§ **Problem**
Beginning with the first line of the entries below, quote each line until you reach and include the line with "The height and width of the screenshot is (508, 466).".

------------------------------------

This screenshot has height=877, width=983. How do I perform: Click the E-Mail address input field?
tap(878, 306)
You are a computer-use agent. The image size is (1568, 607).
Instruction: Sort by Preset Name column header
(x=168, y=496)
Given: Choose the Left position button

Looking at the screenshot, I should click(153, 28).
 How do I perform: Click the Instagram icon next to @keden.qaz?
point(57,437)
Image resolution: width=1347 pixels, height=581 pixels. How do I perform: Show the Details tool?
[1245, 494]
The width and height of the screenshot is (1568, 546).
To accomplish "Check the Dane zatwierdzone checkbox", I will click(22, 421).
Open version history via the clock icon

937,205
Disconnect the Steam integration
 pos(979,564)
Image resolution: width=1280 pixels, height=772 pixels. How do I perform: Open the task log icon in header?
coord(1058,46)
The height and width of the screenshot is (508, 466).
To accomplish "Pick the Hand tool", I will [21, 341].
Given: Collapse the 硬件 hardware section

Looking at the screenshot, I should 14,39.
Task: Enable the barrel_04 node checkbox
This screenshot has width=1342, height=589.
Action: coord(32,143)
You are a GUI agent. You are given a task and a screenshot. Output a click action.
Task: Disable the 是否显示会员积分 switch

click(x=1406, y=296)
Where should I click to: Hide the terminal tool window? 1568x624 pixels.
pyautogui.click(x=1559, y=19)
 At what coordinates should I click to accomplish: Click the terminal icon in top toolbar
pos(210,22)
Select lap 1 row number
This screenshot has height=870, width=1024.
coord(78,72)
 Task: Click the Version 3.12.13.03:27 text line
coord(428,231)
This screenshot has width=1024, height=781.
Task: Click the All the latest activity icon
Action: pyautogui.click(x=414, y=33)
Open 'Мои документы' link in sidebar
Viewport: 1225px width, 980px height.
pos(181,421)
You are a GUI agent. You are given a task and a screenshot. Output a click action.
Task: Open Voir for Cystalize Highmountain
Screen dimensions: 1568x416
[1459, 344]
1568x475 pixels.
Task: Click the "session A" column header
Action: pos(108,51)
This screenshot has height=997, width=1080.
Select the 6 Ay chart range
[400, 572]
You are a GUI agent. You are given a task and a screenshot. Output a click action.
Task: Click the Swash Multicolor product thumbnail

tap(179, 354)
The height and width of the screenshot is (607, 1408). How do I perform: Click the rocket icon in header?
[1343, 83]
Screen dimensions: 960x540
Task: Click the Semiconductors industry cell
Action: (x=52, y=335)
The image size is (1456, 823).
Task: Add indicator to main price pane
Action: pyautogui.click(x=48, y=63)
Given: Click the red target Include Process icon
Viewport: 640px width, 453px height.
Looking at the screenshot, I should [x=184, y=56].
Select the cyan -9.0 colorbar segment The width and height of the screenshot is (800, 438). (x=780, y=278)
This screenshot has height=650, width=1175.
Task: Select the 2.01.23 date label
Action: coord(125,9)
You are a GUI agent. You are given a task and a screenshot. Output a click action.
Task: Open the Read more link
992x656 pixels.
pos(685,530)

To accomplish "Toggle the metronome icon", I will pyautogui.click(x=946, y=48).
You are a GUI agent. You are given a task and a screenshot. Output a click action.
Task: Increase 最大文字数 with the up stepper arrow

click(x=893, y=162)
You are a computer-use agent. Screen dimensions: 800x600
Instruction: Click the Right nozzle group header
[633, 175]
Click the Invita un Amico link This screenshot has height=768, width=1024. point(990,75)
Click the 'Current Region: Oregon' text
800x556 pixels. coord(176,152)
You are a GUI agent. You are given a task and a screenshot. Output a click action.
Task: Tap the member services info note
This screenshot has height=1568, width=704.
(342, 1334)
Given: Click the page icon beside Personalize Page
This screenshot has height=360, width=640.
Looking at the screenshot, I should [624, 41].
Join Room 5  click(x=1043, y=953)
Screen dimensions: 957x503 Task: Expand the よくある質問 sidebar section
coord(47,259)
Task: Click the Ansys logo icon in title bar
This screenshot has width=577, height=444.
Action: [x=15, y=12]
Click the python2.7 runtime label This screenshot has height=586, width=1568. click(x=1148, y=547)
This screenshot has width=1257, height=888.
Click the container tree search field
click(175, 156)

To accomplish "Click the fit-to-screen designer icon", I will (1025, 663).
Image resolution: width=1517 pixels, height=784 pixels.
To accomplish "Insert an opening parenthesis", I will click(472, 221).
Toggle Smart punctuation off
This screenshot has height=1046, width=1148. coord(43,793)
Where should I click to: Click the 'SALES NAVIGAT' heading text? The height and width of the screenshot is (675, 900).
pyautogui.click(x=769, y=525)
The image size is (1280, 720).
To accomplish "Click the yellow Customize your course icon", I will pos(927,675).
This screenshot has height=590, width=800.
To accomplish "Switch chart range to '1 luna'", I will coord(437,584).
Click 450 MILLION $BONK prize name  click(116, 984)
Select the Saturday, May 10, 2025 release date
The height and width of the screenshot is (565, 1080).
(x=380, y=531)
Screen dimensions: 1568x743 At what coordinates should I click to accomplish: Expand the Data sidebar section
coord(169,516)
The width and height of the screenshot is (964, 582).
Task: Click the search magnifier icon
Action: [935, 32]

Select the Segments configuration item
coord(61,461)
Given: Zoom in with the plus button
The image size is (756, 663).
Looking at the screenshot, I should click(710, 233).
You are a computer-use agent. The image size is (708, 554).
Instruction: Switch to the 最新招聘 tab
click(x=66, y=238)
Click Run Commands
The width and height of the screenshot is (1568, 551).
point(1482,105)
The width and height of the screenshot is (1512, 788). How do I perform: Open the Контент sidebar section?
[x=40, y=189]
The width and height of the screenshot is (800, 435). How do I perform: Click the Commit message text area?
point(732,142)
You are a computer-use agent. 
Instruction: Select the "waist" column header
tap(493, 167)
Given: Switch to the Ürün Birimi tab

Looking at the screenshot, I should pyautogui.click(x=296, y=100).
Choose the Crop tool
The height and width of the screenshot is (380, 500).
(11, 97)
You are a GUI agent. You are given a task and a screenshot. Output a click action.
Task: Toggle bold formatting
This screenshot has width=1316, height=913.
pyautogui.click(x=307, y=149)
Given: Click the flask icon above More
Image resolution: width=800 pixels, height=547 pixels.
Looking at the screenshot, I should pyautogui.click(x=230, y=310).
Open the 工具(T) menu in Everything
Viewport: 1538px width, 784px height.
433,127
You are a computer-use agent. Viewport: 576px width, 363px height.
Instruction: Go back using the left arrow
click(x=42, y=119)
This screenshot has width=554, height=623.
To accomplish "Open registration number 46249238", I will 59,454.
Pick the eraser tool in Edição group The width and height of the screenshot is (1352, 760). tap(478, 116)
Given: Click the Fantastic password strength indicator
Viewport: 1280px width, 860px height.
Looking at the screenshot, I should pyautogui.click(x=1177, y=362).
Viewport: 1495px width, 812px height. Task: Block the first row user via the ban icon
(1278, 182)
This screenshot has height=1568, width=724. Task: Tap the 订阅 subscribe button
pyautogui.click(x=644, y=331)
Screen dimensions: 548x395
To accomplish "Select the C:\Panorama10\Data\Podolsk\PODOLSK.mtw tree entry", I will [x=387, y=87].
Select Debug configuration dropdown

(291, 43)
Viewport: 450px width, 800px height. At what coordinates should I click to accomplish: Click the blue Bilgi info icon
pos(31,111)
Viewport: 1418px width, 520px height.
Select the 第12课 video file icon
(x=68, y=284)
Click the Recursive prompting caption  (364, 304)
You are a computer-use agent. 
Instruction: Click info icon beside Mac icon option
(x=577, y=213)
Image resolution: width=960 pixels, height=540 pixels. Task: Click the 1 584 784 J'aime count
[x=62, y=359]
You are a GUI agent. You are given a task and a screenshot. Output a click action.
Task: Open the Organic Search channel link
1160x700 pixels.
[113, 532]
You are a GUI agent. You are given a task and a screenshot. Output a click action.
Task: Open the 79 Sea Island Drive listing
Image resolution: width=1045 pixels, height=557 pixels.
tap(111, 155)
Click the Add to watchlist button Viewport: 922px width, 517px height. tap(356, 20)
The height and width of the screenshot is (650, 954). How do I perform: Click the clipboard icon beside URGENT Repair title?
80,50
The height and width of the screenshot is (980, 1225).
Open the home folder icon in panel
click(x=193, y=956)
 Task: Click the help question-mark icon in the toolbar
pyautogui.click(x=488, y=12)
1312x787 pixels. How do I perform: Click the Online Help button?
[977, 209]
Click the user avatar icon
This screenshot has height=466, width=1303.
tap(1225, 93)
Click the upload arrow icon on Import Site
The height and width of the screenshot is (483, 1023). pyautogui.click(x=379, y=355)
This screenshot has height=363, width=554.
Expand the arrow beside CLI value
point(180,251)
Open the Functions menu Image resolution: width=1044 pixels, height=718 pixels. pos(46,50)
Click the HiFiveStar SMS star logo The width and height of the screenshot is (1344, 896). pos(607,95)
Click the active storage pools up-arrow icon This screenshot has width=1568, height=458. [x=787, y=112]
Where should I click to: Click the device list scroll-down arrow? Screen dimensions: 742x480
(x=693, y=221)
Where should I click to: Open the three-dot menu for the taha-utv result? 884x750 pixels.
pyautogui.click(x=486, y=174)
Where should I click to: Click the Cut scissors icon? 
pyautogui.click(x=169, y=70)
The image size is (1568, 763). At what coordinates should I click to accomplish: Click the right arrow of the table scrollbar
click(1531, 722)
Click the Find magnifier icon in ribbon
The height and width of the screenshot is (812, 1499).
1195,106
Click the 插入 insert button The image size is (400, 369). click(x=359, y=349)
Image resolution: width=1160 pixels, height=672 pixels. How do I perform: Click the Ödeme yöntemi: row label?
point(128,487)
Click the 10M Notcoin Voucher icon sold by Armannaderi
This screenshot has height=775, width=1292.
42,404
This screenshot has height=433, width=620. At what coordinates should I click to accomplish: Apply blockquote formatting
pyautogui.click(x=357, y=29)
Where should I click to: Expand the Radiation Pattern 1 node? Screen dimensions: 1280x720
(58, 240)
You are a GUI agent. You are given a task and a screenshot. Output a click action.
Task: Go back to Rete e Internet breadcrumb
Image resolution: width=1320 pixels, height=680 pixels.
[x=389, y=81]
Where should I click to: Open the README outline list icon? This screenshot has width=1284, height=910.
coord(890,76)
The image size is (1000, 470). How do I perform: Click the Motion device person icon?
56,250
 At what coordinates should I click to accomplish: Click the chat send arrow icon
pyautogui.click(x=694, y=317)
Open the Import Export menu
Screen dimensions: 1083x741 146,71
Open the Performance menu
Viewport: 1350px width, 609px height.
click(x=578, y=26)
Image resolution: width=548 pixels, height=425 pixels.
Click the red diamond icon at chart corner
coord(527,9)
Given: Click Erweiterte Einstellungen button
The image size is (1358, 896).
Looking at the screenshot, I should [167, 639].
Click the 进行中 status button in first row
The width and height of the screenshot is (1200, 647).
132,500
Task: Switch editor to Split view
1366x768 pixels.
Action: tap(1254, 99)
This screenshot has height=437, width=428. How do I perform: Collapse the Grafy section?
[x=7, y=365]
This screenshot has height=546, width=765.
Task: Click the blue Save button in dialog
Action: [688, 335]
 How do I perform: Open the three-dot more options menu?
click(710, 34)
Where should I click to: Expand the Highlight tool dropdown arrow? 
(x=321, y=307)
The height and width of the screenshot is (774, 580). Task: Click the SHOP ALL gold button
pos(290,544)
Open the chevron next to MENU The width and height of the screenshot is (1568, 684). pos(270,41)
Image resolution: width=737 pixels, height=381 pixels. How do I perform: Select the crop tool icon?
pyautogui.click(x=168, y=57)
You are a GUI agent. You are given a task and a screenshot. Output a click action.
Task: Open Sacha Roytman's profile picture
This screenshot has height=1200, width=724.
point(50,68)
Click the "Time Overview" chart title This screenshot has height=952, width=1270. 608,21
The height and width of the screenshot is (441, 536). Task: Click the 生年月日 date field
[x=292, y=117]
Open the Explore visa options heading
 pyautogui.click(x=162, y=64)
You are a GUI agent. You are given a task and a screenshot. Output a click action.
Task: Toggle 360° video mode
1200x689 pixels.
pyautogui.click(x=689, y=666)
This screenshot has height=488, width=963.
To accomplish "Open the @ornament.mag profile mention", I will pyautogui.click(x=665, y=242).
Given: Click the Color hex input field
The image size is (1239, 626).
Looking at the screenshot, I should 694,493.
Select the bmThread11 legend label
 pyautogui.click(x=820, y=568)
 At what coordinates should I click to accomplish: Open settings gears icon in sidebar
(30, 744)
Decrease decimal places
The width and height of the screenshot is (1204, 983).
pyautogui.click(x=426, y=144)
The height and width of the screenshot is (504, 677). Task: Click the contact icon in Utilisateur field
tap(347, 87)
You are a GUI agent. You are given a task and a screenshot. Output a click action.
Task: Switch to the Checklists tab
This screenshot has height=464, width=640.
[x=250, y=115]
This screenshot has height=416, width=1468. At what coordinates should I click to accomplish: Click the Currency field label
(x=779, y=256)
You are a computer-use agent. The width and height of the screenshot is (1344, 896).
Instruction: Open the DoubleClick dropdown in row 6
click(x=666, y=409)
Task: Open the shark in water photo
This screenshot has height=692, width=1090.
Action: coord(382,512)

------------------------------------

§ **Answer to this problem**
This screenshot has height=877, width=983. How do I perform: Click the E-Mail address input field?
tap(878, 306)
You are a computer-use agent. The image size is (1568, 607).
Instruction: Sort by Preset Name column header
(x=168, y=496)
Given: Choose the Left position button

Looking at the screenshot, I should click(153, 28).
 How do I perform: Click the Instagram icon next to @keden.qaz?
point(57,437)
Image resolution: width=1347 pixels, height=581 pixels. How do I perform: Show the Details tool?
[1245, 494]
The width and height of the screenshot is (1568, 546).
To accomplish "Check the Dane zatwierdzone checkbox", I will click(22, 421).
Open version history via the clock icon

937,205
Disconnect the Steam integration
 pos(979,564)
Image resolution: width=1280 pixels, height=772 pixels. How do I perform: Open the task log icon in header?
coord(1058,46)
The height and width of the screenshot is (508, 466).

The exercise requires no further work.